-- Start INFORMATION PROVIDED --

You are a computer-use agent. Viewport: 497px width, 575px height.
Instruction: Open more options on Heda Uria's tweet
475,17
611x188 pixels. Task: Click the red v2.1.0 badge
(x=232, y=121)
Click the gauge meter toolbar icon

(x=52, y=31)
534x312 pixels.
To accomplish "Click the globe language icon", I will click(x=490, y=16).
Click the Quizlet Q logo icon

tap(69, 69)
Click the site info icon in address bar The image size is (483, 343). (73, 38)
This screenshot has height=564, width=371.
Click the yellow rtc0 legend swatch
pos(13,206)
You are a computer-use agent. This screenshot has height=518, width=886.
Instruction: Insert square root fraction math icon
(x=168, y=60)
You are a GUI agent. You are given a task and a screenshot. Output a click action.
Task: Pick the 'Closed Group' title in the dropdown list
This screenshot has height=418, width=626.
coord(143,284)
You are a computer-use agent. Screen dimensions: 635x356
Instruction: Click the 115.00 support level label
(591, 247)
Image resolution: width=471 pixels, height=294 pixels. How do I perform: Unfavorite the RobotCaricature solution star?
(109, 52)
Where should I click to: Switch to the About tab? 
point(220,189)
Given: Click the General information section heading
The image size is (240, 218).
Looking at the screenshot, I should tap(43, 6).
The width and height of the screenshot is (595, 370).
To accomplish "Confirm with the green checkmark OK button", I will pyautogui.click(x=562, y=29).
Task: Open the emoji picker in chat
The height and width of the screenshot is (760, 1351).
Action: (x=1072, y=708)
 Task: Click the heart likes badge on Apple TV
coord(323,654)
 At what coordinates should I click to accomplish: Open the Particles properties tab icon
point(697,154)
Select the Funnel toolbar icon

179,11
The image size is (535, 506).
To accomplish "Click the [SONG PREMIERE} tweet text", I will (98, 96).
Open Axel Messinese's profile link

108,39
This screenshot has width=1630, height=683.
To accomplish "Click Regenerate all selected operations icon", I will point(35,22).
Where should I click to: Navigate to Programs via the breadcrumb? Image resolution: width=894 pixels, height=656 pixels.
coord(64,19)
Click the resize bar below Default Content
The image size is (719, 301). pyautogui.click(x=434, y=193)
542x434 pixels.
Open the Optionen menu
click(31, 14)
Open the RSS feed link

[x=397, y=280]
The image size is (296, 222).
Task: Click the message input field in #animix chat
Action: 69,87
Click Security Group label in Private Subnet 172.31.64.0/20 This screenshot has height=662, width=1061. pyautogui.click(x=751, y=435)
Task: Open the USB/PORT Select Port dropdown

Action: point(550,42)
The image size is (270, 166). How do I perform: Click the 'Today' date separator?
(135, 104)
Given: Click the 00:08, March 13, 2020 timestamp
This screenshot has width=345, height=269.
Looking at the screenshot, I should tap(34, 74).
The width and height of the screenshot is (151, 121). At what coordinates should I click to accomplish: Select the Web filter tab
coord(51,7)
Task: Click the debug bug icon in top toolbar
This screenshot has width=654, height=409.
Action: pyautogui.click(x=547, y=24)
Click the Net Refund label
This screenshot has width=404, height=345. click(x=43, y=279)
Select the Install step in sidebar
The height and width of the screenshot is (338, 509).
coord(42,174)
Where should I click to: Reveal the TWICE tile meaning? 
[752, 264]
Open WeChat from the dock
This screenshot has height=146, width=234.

-- End INFORMATION PROVIDED --

**WORK TO COMPLETE**
Print the items again word for word, starting at the line that contains "Task: Open the emoji picker in chat" and ending at the line that contains "Looking at the screenshot, I should tap(34, 74).", both lines included.

**EXERCISE RESPONSE**
Task: Open the emoji picker in chat
The height and width of the screenshot is (760, 1351).
Action: (x=1072, y=708)
 Task: Click the heart likes badge on Apple TV
coord(323,654)
 At what coordinates should I click to accomplish: Open the Particles properties tab icon
point(697,154)
Select the Funnel toolbar icon

179,11
The image size is (535, 506).
To accomplish "Click the [SONG PREMIERE} tweet text", I will (98, 96).
Open Axel Messinese's profile link

108,39
This screenshot has width=1630, height=683.
To accomplish "Click Regenerate all selected operations icon", I will point(35,22).
Where should I click to: Navigate to Programs via the breadcrumb? Image resolution: width=894 pixels, height=656 pixels.
coord(64,19)
Click the resize bar below Default Content
The image size is (719, 301). pyautogui.click(x=434, y=193)
542x434 pixels.
Open the Optionen menu
click(31, 14)
Open the RSS feed link

[x=397, y=280]
The image size is (296, 222).
Task: Click the message input field in #animix chat
Action: 69,87
Click Security Group label in Private Subnet 172.31.64.0/20 This screenshot has height=662, width=1061. pyautogui.click(x=751, y=435)
Task: Open the USB/PORT Select Port dropdown

Action: point(550,42)
The image size is (270, 166). How do I perform: Click the 'Today' date separator?
(135, 104)
Given: Click the 00:08, March 13, 2020 timestamp
This screenshot has width=345, height=269.
Looking at the screenshot, I should tap(34, 74).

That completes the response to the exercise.